With MySQL, I would have set up (3) tables as follows:
photos (photo_id, title, date_uploaded, filename)
albums (album_id, title, photo_id)
album_photo_map (photo_id, album_id)
And then, to retrieve a list of the 5 latest photos (with album data), a query like this:
SELECT *
FROM albums, photos, album_photo_map
WHERE albums.album_id = album_photo_map.album_id AND
photos.photo_id = album_photo_map.photo_id
ORDER BY photos.date_uploaded DESC LIMIT 5;
How would I accomplish a similar query using a NoSQL key-value pair database? (Specifically, Amazon's DynamoDB.) What would the storage look like? How would the indexing work?
Using mongodb lingo, your collections could look like this:
photos = [
{
_id: ObjectId(...),
title: "...",
date_uploaded: Date(...),
albums: [
ObjectId(...),
...
]
},
...
]
albums = [
{
_id: ObjectId(...),
title: "..."
}
]
Finding the 5 newest photos would be done like this:
> var latest = db.photos.find({}).sort({date_uploaded:1}).limit(5);
There's no server-side joins in mongo, so you'd have to fetch all the latest albums like this:
> var latest_albums = latest.find({}, {albums: 1});
Of course, then you have to boil this down into a set.
It's actually easier if you just embed the album inside the photo documents, since they're small:
photos = [
{
_id: ObjectId(...),
title: "...",
date_uploaded: Date(...),
albums: [
{name: "family-vacation-2011", title: "My family vacation in 2010"},
...
]
},
...
]
Then querying is the same, but you don't have to join. Finding all photos in an album looks like:
> db.photos.find({albums:{$elemMatch:{name: "family-vacation-2011"}}});
Redis can handle this. For the RMDBS table you mentioned above:
SET photos:photo_id:title "some photos title words"
SET photos:photo_id:date_uploaded "some uploaded time (2011-02-09 HH:MM:SS for example)"
SET photos:photo_id:filename "some filename words"
SET albums:album_id:title "some album title words"
SADD album_photo_map:photo_id album_id
Use a List(Redis suports list) to store last uploaded photos and update the list when a new photo is uploaded:
ret = r.lpush("upload:last_upload_times", photo_id) // update list
ret = r.ltrim("upload:last_upload_times", 0, N-1) // control list length
then, if we want to get the last uploaded N photos with album data:
last_uploaded_photo_list = r.lrange("upload:last_upload_times", 0, N-1)
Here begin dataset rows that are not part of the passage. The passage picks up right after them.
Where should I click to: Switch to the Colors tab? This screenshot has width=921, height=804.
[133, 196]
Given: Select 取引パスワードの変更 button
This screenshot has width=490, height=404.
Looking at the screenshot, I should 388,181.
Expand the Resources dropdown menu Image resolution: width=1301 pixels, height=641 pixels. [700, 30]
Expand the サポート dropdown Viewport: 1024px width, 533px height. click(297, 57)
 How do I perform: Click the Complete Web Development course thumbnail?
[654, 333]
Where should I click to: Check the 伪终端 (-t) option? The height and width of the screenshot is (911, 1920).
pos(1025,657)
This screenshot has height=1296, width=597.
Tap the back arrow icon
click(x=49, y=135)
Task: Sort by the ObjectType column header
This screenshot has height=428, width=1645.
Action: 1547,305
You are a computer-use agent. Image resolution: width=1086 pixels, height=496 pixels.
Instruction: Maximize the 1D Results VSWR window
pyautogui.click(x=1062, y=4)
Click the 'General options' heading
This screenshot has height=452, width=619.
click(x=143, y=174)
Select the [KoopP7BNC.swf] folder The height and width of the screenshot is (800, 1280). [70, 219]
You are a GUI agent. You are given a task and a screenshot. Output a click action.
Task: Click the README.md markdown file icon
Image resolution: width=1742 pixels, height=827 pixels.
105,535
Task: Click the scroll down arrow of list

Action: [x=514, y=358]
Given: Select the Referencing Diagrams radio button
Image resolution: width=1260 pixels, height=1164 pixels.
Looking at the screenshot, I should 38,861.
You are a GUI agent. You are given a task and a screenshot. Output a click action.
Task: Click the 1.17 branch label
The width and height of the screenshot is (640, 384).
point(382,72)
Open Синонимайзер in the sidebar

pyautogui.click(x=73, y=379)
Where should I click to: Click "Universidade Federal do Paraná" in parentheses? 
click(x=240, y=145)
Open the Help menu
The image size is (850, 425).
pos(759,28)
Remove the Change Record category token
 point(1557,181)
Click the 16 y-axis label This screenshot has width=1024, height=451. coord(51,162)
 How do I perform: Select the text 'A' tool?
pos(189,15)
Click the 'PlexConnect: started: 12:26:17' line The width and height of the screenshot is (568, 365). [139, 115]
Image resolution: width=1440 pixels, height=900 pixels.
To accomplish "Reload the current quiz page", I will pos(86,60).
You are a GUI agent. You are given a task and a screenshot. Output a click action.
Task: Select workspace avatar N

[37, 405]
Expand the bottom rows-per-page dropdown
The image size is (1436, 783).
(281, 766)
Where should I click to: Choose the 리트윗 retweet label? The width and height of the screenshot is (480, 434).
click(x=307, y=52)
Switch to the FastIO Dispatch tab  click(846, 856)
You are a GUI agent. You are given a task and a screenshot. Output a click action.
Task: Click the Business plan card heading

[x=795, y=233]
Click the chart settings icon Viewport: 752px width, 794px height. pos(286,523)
last_uploaded_photo_with_album_list = [(photo_id, album_id) for photo_id in last_uploaded_photo_list for album_id in r.smembers(photo_id)]
Using DynamoDB, the "schema" for the photos table could be:
Album_Photo
- Album ID(String, Primary key)
- Photo ID(Number, Range key)
- ... Others fields
Now, where i wrote Other Fields you could save all Photo data and save another request for the proper data table, but this would create redundant data if photo exists in many albuns.
You could save all photo data in this table for the "main" album, and in the others albuns use an column to specify is the main album ID. As NoSQL databas dont need an strict schema, no column is necessary in an table.
If photoID has somehow an auto-increment behaviour you can easily get the last X pictures of an album. if not, you could use the Date as Range Key, and photo ID as an column. Is also an good idea use your range key reversed, to query the last row easily.